A Mask and a facelift
I attended an excellent lecture this evening at ASU. Christian Feest an Austrian ethnologist and ethnohistorian with particular expertise in Native American anthropology and art, gave a talk entitled: ”Transformations of a Mask: Confidential Intelligence from the Lifeway of Things”. The talk on the “biography” of a particular object, a mask, acquired as a Kodiak mask in 1881 for 50 francs from a French dealer by the Royal Zoological and Anthropological-Ethnographic Museum in Dresden, which was sold in 1996 at Sotheby’s in New York as a Nootkan mask collected on James Cook’s Third Voyage in 1778 for $525,000—at that time the highest price ever paid for a work of Native American art. The talk documented the many wonderful stories and individuals who’ve surrounded its “life” as well as discussing the theoretical construct of an object having a “life” or “biography”. These individuals have included an IRS fugitive/smuggler exiled in Europe, a forger, a wealthy American collector, a massacre of a whole ships crew, a Chairman of the Board of an American art museum, the American pioneer Mexicanist Zelia Nuttal, a kidnapping, a French dealer, who is best known for selling fake Aztec crystal skulls to museums, and a famous anthropologist in the form of Franz Boas. Quite the cast of characters!

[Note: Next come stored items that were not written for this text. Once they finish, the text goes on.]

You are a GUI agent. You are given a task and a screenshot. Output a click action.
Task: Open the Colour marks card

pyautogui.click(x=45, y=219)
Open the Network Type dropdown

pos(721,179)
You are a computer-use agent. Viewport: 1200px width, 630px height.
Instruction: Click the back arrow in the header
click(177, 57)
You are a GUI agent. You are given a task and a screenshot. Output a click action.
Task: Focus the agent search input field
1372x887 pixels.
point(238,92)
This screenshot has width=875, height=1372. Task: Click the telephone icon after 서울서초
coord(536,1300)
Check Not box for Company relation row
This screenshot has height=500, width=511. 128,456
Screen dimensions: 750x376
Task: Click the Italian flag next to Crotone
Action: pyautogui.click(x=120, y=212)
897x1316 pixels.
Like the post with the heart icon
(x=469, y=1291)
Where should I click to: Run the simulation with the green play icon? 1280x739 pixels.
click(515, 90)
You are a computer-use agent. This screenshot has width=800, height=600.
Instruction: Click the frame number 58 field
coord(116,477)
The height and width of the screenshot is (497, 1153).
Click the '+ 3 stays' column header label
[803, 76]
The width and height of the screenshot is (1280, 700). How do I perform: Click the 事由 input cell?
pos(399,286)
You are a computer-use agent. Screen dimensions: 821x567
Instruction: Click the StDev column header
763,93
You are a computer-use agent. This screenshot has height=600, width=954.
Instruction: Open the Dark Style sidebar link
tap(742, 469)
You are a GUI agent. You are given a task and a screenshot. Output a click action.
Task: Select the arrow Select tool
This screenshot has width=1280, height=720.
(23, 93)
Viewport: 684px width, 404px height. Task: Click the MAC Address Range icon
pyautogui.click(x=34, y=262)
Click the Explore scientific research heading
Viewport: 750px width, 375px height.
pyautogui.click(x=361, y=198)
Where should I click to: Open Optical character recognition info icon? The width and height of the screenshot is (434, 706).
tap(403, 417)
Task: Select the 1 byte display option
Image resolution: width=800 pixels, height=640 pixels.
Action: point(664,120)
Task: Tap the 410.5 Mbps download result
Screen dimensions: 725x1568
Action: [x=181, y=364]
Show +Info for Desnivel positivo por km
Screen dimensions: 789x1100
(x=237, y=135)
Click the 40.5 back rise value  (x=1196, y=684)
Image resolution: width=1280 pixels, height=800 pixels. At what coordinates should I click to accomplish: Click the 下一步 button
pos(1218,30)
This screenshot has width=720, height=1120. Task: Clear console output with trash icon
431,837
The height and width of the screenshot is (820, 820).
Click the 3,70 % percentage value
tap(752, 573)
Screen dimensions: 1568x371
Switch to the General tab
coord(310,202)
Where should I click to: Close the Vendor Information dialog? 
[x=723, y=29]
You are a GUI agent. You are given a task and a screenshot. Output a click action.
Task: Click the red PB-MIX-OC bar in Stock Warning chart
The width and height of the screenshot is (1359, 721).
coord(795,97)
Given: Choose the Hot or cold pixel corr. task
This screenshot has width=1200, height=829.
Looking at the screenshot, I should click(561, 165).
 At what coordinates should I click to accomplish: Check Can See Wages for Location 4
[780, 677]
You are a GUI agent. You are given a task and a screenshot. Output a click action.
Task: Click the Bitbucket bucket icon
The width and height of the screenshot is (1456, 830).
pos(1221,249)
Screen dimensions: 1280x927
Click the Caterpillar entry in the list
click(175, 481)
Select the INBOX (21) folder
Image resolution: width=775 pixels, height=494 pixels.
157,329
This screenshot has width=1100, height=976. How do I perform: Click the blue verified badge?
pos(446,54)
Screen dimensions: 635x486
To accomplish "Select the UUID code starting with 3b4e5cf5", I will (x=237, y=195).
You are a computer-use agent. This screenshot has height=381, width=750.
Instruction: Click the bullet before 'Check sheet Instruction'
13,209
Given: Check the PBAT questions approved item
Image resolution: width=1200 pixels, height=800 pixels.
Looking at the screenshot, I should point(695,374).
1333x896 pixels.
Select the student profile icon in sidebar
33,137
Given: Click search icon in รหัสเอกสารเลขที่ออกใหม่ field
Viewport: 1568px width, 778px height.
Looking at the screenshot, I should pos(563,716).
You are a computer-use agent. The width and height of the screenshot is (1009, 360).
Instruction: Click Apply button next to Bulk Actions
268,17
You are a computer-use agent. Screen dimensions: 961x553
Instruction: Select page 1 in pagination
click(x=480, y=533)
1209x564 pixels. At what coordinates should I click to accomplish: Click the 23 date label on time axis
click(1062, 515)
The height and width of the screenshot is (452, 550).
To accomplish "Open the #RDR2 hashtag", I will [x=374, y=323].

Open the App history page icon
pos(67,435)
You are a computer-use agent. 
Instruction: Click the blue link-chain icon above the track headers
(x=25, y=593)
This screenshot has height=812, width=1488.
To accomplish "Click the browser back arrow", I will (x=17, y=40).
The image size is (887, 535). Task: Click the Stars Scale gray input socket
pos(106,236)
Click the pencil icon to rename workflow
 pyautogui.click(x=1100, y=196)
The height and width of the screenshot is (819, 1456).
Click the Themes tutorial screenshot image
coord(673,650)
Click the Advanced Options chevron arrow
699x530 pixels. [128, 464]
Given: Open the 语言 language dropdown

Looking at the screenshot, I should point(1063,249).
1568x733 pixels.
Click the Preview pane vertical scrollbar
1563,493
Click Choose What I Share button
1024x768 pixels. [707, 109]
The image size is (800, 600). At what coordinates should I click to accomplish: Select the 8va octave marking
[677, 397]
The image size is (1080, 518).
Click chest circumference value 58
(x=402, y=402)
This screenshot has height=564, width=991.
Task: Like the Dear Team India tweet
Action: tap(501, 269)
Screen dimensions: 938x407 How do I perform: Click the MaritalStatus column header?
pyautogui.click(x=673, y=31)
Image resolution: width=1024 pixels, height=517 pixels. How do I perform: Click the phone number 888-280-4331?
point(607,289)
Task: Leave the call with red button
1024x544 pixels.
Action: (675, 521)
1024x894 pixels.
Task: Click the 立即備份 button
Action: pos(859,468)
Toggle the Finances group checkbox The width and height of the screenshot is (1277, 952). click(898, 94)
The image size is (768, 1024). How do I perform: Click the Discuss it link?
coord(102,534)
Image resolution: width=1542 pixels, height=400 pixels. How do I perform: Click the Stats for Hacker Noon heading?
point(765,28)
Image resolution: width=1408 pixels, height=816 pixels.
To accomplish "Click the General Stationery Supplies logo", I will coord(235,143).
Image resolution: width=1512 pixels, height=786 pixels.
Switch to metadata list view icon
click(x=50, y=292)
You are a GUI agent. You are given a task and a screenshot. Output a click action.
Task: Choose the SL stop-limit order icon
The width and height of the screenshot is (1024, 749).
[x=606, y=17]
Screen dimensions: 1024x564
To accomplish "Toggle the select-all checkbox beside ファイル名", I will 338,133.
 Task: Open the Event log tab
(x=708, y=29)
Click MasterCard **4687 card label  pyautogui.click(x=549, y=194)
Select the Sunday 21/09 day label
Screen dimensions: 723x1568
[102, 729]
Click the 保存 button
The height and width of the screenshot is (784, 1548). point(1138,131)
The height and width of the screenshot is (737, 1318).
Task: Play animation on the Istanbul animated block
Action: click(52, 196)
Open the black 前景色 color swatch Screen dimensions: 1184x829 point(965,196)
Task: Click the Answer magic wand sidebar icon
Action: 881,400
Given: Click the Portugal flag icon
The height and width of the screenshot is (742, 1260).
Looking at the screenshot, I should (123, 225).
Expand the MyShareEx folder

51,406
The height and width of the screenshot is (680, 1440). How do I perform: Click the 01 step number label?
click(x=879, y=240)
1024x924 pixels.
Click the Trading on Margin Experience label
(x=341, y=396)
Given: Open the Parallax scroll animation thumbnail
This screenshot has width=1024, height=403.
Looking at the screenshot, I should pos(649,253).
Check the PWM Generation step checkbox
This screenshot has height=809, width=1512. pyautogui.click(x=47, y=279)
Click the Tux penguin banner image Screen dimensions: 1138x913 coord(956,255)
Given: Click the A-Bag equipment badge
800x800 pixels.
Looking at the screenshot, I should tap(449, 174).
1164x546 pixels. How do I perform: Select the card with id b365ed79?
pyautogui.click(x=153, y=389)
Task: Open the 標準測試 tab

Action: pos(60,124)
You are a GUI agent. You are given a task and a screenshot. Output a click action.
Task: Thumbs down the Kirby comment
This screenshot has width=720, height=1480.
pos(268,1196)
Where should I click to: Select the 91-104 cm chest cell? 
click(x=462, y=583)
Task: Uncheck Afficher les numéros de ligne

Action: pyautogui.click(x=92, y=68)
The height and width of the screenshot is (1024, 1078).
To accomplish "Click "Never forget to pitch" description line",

One of the things that really fascinated me, beyond the talk itself, was the logical extension of the concept of the biography of an object to say that “if objects have biographies” then conservation is about “giving a facelift”. Which although not stated quite so explicitly the idea was implied. I thought this was a wonderful metaphor – and the more I thought about it the more I felt it has potential resonance along with ideas such as “The Frankenstein Syndrome” that have been raised recently by the ever excellent and thought provoking Salvador Munoz-Vinas.